Dans ce dossier, il était question d’actes de viol, notamment sur une voisine, mère de famille, mais aussi de traitement inhumain et dégradant, violence, humiliations et sévices.
C’est fin 2021 que la voisine du prévenu, alors qu’il habitait dans la région de Saint-Hubert a craqué et a tout raconté. Le voisin l’a forcée à avoir des relations sexuelles, s’est montré violent et menaçant en faisant du chantage.

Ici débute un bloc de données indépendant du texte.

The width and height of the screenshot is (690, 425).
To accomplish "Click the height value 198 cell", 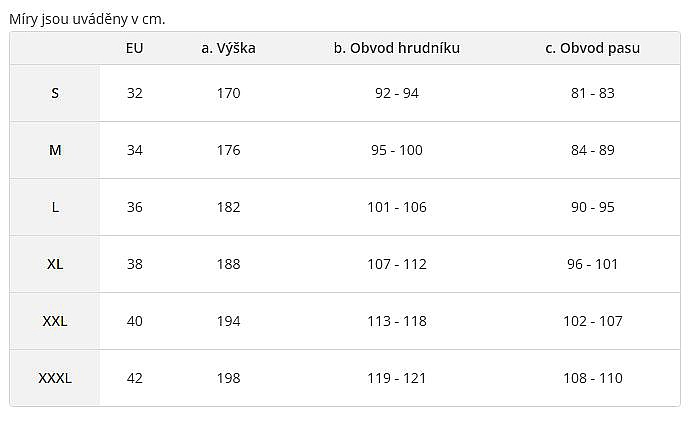I will (228, 378).
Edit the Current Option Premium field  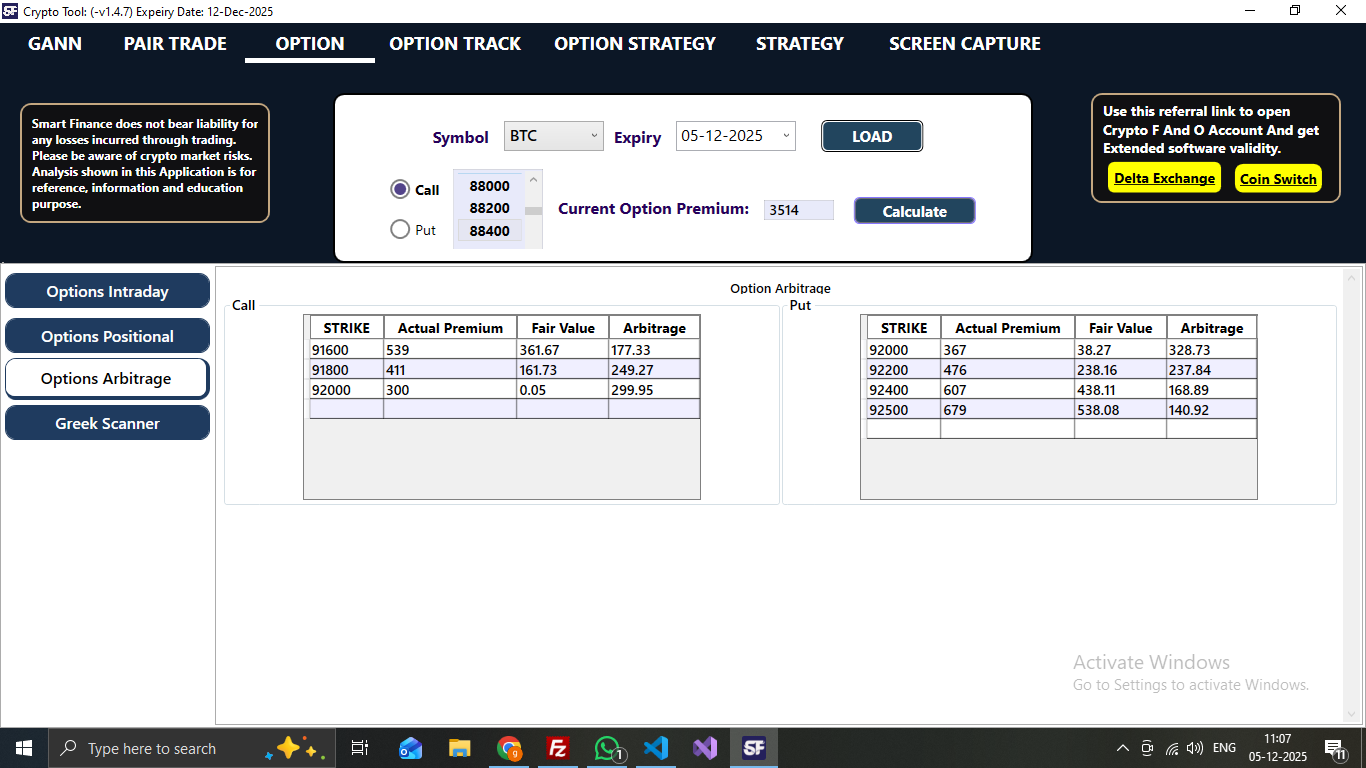click(x=798, y=210)
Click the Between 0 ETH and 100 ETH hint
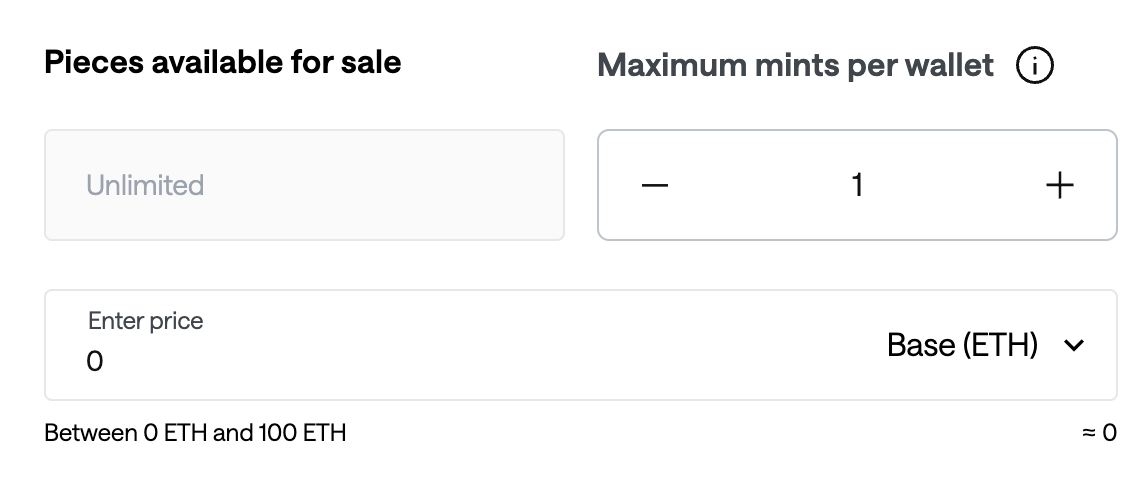 (195, 434)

Des témoignages ont aussi fait état de trois autres victimes potentielles, pour des faits dont les plus anciens remontaient à 1999.
Un risque de récidive pas exclu
Lorsque le dossier avait été plaidé le mois dernier, Me Anne-Catherine Mignon, conseil de la victime avait indiqué que le prévenu s’était comporté de la même façon quelques années plus tôt.
« C’est un prédateur sexuel. Il a déjà violé de façon très violente, donnant des coups de ceinture, urinant plusieurs fois sur sa victime. L’expert psychiatre se dit très inquiet pour les risques de récidive », avait-elle relevé
La défense avait évoqué cependant une forme de consentement, mais ce que le tribunal a balayé.
L’avocat du prévenu a demandé que l’arrestation immédiate ne soit pas prononcée, malgré la hauteur de la peine, faisant état d’ennuis de santé de son client et le fait qu’il n’entendait pas échapper à la justice comme en attestait sa présence à l’audience.
Mais le tribunal a cependant retenu l' »extrême gravité des faits », les nombreuses plaintes, un rapport psychiatrique évoquant une personne à l’organisation « perverse sadique. » Pour le tribunal, il y avait dès lors un risque que le prévenu commette de nouveaux faits et qu’il tente de se soustraire à l’exécution de sa peine.S.E.